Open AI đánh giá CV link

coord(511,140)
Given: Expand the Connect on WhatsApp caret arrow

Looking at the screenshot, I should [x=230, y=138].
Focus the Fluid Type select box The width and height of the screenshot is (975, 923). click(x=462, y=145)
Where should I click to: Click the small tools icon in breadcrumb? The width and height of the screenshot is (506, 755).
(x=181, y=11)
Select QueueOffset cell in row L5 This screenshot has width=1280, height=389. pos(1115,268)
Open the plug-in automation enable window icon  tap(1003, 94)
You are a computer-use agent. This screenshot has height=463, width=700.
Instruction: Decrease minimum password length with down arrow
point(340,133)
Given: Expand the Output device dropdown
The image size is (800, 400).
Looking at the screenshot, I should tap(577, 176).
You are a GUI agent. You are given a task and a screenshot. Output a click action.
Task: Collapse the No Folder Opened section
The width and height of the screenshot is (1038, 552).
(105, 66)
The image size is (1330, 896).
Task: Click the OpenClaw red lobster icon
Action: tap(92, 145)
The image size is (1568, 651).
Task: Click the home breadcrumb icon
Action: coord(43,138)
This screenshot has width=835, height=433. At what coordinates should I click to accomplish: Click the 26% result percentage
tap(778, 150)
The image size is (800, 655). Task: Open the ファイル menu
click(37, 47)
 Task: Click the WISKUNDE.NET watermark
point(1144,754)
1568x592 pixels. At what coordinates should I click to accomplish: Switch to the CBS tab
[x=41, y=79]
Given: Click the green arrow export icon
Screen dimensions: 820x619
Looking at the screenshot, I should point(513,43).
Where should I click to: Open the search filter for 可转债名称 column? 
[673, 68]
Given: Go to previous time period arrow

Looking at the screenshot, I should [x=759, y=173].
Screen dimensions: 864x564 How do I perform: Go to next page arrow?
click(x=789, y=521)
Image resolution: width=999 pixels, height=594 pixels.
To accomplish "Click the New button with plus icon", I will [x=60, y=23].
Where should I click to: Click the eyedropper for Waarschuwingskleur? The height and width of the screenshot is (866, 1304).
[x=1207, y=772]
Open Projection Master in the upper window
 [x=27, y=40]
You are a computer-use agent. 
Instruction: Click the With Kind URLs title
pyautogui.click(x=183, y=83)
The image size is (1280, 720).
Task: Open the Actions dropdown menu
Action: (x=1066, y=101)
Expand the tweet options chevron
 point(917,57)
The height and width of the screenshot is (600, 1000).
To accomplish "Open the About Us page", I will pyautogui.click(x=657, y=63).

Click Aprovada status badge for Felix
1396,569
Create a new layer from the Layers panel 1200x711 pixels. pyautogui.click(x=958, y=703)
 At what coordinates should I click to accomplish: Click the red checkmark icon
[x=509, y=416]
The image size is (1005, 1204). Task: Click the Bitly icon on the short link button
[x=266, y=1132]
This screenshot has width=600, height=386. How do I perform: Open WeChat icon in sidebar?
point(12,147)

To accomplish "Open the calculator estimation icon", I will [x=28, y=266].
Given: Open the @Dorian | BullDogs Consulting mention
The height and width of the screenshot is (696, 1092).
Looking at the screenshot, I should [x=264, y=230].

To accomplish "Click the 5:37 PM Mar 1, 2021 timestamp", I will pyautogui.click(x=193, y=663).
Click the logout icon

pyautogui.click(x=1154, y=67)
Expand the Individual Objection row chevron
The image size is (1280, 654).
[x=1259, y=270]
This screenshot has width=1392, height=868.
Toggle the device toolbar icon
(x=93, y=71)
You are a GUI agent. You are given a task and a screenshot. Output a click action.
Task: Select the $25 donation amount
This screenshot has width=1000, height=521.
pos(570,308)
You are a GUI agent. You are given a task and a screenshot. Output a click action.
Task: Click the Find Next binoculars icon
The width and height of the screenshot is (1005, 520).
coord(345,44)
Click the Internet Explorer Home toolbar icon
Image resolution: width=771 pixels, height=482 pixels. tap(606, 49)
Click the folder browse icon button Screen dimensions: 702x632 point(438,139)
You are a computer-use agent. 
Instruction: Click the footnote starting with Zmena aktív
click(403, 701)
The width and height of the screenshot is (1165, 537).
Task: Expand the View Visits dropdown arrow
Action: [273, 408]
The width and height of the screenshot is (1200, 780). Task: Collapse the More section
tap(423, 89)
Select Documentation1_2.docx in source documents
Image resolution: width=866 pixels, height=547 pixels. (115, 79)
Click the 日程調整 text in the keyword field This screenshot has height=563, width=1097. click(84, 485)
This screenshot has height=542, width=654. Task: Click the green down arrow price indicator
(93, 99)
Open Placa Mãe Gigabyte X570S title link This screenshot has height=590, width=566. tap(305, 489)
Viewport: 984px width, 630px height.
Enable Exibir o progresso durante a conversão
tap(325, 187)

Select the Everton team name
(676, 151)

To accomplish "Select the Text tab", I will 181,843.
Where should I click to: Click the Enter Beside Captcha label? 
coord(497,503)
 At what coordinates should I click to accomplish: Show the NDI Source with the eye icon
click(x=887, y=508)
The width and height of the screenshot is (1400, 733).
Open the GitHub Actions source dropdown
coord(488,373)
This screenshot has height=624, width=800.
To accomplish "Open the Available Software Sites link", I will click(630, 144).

═══

◆ TASK REQUIREMENTS ◆
If a line of the records includes the string "will", copy it out.

◆ SOLVED EXERCISE ◆
To accomplish "Click the New button with plus icon", I will [x=60, y=23].
To accomplish "Open the About Us page", I will pyautogui.click(x=657, y=63).
To accomplish "Open the calculator estimation icon", I will [x=28, y=266].
To accomplish "Click the 5:37 PM Mar 1, 2021 timestamp", I will pyautogui.click(x=193, y=663).
To accomplish "Select the Text tab", I will 181,843.
To accomplish "Open the Available Software Sites link", I will click(630, 144).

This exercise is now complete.